Don’t get me wrong: I realise that we all have choices to make over these things, and I am all for improving the running by tightening up the tolerances (i.e. “flangeways”, flanges and B2B) of any set of integrated track and wheel standards, but I can’t see how something so far off scale dimensions can be called “finescale”, and given the definition of finescale as a mindset about getting closer to scale, and the measurement error in the track gauge, well, how is 00 ever going to be finescale? Finer, yes. But finescale? I think not. YMMV, of course; that’s my personal view.

* See “Proprietary to Scale”, C J Freezer, Railway Modeller, January 1974, for this – indeed the only to my knowledge – definition of “fine scale”, where he makes the point that “scale model” was first applied to differentiate away from “toy trains” and meant (in his words) “authentic”. I think realistic might have been a better choice: “like the real thing”. His point was that unless you accepted this definition, then “fine scale” was meaningless, but (in précis) actually means “even less like a toy”. This was down to Greenly, who advocated a larger scale than that used for the track to accommodate the crude wheel standards in use for tinplate trains. Because modelling railways is about more than individual models, most people prefer to start with something already made, and ”improve it” rather than starting wholly from scratch and enjoying the journey, and ”purchasing” is frequently used to mean ”modelling”.

If you define “finescale” as “improving the running of 00 without changing the gauge, but otherwise working to EM standards”, then that works, but how could that definition be applied to, say, military modelling?


I have tried to leave a comment on a friend’s blog, but Google (who own Blogger) appears to want none of it, unless I allow them more access to my on-line activity than I wish to (you can have it, guys, but if you value it so much, pay me for it!). On another blog, a friend is finding that the ”improvements” to WordPress (which i am using here) are not so much ”feature-laden” as ”feature-heavy” to the point of toppling over. He was happy with Blogger, until Google started messing around with it, so he moved to WordPress, and now they have given him more complexity which he didn’t want and taken away the simplicity he craved and originally had, all without asking him because, hey, more is more, yes? No, less is more. More is less…

Anyway,I was struck by the simplicity and vital importance of this remark:
“I know you can’t go cheap with turnouts”

So true, also for benchwork. Especially so if in staging under the rest of the layout!

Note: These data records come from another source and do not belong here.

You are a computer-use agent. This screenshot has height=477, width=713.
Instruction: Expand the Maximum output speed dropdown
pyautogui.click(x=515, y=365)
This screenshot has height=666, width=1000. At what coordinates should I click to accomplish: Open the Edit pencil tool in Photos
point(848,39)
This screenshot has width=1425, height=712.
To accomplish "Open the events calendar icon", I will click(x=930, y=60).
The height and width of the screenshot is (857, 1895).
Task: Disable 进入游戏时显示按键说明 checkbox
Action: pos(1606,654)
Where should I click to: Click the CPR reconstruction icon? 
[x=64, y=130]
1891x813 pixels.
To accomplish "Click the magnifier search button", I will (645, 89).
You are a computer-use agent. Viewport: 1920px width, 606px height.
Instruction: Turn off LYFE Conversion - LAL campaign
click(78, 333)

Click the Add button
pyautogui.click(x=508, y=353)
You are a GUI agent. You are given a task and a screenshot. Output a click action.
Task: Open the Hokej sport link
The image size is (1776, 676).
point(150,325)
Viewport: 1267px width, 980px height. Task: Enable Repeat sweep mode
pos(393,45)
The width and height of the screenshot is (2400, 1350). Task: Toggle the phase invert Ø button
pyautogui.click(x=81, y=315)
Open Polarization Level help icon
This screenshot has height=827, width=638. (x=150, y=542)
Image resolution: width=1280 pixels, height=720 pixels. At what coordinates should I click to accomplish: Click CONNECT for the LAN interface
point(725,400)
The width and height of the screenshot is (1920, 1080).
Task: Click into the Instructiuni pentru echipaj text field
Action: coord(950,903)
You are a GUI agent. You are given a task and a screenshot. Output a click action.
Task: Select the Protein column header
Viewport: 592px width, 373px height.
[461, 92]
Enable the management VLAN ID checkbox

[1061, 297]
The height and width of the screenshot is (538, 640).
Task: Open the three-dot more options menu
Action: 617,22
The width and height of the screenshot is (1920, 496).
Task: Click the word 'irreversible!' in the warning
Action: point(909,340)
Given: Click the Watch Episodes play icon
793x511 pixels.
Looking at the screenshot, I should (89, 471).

Virtually everything else on a layout can be upgrade over time as money (if that is what is needed) is an issue, but poor benchwork from lack of investment in a few simple tools and by buying poor materials, and poor track work, from poor quality workmanship or buying poor quality ready made components (bearing in mind the improvements over time in such things as wheel manufacturing) will only result in regret. Anything else can be replaced: equipment, scenics, structures, control systems, even wiring.

Money invested wisely now is sound investment in the future happiness of the hobby!

(Actually, I generally think that other than as temporary stand-ins for basic scenics and placeholders for structures, where hardshell+zip and cardboard boxes will suffice, respectively, buying anything that is sub-standard is a complete waste of money: fewer models of high quality is a better place to start!)